La stagione in pista sta per terminare. Non è improbabile che fiocchino nuovi record personali che nel mondo inglesizzato dell’atletica vengono spesso definiti personal best. Insomma, sabato e domenica sera con la finale a Eugene della Diamond League, tutto sarà terminato. In pista se ne riparlerà nel 2024 con le prove indoor.
Che stagione è stata per gli azzurri?
Positiva, magari con qualche interrogativo in più in vista del prossimo anno a Roma gli Europei e a fine luglio i Giochi di Parigi. Positiva per un paio di successi che un tempo erano addirittura impensabili, leggi Coppa Europa chiamato ora Campionato Europeo per Nazioni, dove l’Italia lottava per non retrocedere, ora invece ha vinto a mani basse. Teniamo presene che nazioni come la Germania e la Francia stanno avendo una sorta di involuzione, sono sparite dai radar.

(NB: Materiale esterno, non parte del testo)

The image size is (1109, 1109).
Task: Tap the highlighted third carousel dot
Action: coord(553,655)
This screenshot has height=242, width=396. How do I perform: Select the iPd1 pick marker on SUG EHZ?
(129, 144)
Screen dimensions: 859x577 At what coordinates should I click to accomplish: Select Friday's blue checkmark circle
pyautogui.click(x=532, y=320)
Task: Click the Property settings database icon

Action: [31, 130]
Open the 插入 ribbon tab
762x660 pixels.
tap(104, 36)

L’Italia a Chorzow (Polonia) ha letteralmente dominato, sembrava di rivedere una sorta di DDR (sono vietati a questo punto paralleli con quanto ingurgitavano certi atleti/e). Poi ci sono stati i Mondiali di Budapest e anche in questo caso finalisti a iosa: quattro medaglie con qualche rimpianto, magari nelle lunghe distanze e nella maratona, dove qualcosa non funziona. Non ci si può accontentare di buoni risultati, quando abbiamo avuto campioni olimpici come Gelindo Bordin e Stefano Baldini nella distanza olimpica più lunga, oppure come Alberto Cova nei dieci mila. Gli africani su queste distanze per noi italiani ed europei sono imprendibili, sia in pista che in strada.

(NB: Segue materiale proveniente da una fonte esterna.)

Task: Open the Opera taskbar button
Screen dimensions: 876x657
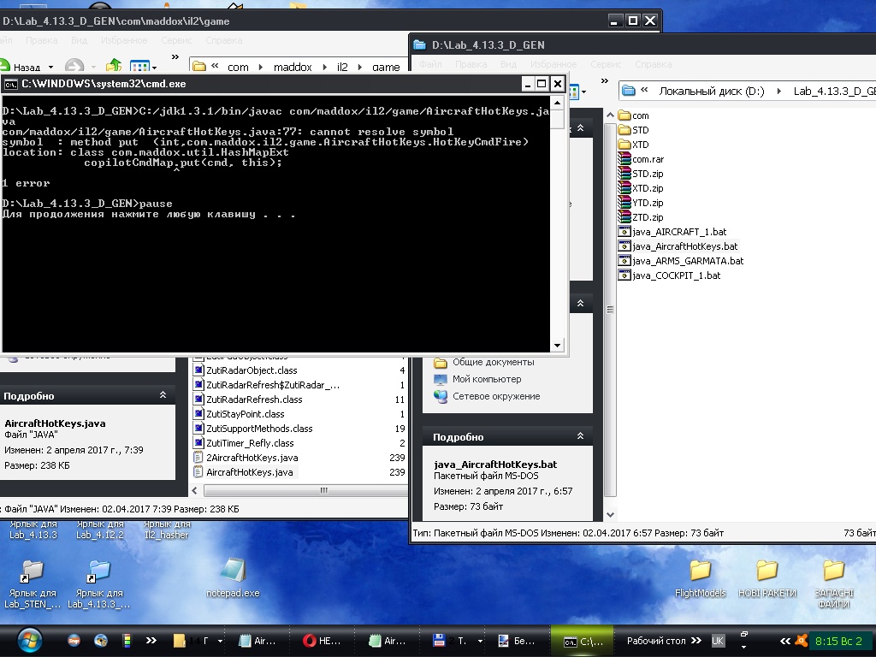Action: 323,641
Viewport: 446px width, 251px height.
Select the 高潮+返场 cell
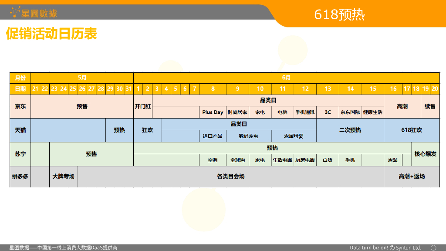tap(411, 176)
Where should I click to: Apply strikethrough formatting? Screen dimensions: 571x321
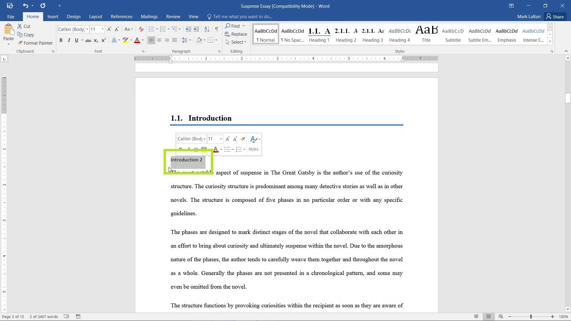88,40
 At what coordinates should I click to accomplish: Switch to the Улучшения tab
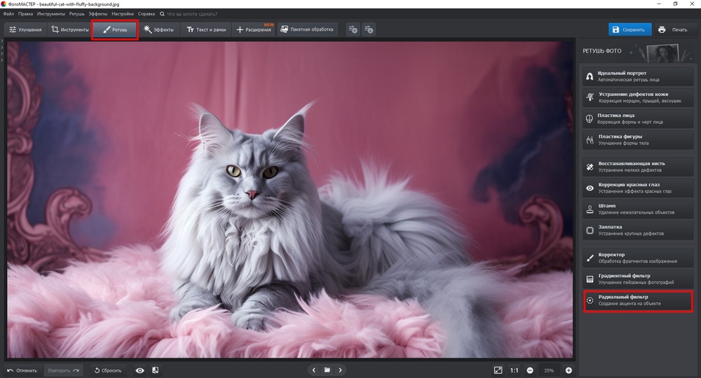25,29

Ancora una volta, la marcia serbatoio di medaglie, non ha fallito grazie ad Antonella Palmisano, poi Gimbo Tamberi nel salto in alto ha regalato una notte magica a tutti noi ed anche a lui stesso. Ora è alla pari dei vari Mennea, Simeoni, Consolini e Cova, pure lui ha vinto tutto. L’altro alloro pure quello indimenticabile l’argento nella 4×100. Il mago Filippo Di Mulo ha plasmato un quartetto d’archi, battuto solo dai mostri statunitensi. E visto che singolarmente i vari Patta e Rigali non sono in grado di reggere gare individuali ad altissimo livello, compreso Tortu, nel corso dell’anno riesce sì e no a disputare un 200 come Dio comanda, invece nella staffetta si trasforma.
Per quale motivo allora non concentrarsi unicamente sulla 4×100 (con l’aggiunta di Marcell Jacobs) per rivincere l’oro a Parigi? Questo potrebbe essere il dilemma dell’inverno, in attesa di maratone, mezze maratone e corse campestri che ci porteranno verso la fine del 2023. La cartina di tornasole della buona salute dell’atletica italiana sta nel fatto che nelle riunioni di fine stagione, troviamo atleti ad occupare corsie e pedane. Sino a qualche tempo fa impensabile!